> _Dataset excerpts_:
▶

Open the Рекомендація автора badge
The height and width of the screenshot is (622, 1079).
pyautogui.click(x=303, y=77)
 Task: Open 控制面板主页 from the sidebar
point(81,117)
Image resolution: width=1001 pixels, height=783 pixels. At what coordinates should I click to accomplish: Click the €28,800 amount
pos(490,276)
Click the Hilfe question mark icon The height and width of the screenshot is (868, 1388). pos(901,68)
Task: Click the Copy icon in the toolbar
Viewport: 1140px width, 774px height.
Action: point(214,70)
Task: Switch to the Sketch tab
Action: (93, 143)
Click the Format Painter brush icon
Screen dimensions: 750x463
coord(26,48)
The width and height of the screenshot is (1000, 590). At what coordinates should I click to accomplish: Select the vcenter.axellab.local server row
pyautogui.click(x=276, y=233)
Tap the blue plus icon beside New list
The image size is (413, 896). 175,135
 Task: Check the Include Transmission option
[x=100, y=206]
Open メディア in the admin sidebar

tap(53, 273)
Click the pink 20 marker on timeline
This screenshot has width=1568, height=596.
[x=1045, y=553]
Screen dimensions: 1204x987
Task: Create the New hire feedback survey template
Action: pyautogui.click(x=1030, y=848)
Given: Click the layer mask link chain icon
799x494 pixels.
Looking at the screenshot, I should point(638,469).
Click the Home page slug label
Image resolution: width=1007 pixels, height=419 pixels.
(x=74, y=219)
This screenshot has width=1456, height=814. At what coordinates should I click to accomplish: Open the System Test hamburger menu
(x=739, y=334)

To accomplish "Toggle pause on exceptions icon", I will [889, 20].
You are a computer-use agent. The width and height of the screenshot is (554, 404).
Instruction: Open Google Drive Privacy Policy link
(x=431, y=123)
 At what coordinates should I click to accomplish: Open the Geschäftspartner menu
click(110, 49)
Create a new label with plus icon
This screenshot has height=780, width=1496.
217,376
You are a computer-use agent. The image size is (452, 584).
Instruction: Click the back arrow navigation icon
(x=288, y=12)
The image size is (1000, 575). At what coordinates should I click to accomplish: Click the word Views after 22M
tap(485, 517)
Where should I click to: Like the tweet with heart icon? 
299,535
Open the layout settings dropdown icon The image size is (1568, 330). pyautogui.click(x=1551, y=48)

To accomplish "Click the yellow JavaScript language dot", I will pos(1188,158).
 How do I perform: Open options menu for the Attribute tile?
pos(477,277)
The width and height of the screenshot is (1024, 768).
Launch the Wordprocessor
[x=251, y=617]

◀

> _Work instructions_: Please write out the entries above in full, exactly as they read.

> _Exercise solution_:
Open the Рекомендація автора badge
The height and width of the screenshot is (622, 1079).
pyautogui.click(x=303, y=77)
 Task: Open 控制面板主页 from the sidebar
point(81,117)
Image resolution: width=1001 pixels, height=783 pixels. At what coordinates should I click to accomplish: Click the €28,800 amount
pos(490,276)
Click the Hilfe question mark icon The height and width of the screenshot is (868, 1388). pos(901,68)
Task: Click the Copy icon in the toolbar
Viewport: 1140px width, 774px height.
Action: point(214,70)
Task: Switch to the Sketch tab
Action: (93, 143)
Click the Format Painter brush icon
Screen dimensions: 750x463
coord(26,48)
The width and height of the screenshot is (1000, 590). At what coordinates should I click to accomplish: Select the vcenter.axellab.local server row
pyautogui.click(x=276, y=233)
Tap the blue plus icon beside New list
The image size is (413, 896). 175,135
 Task: Check the Include Transmission option
[x=100, y=206]
Open メディア in the admin sidebar

tap(53, 273)
Click the pink 20 marker on timeline
This screenshot has width=1568, height=596.
[x=1045, y=553]
Screen dimensions: 1204x987
Task: Create the New hire feedback survey template
Action: pyautogui.click(x=1030, y=848)
Given: Click the layer mask link chain icon
799x494 pixels.
Looking at the screenshot, I should point(638,469).
Click the Home page slug label
Image resolution: width=1007 pixels, height=419 pixels.
(x=74, y=219)
This screenshot has width=1456, height=814. At what coordinates should I click to accomplish: Open the System Test hamburger menu
(x=739, y=334)

To accomplish "Toggle pause on exceptions icon", I will [889, 20].
You are a computer-use agent. The width and height of the screenshot is (554, 404).
Instruction: Open Google Drive Privacy Policy link
(x=431, y=123)
 At what coordinates should I click to accomplish: Open the Geschäftspartner menu
click(110, 49)
Create a new label with plus icon
This screenshot has height=780, width=1496.
217,376
You are a computer-use agent. The image size is (452, 584).
Instruction: Click the back arrow navigation icon
(x=288, y=12)
The image size is (1000, 575). At what coordinates should I click to accomplish: Click the word Views after 22M
tap(485, 517)
Where should I click to: Like the tweet with heart icon? 
299,535
Open the layout settings dropdown icon The image size is (1568, 330). pyautogui.click(x=1551, y=48)

To accomplish "Click the yellow JavaScript language dot", I will pos(1188,158).
 How do I perform: Open options menu for the Attribute tile?
pos(477,277)
The width and height of the screenshot is (1024, 768).
Launch the Wordprocessor
[x=251, y=617]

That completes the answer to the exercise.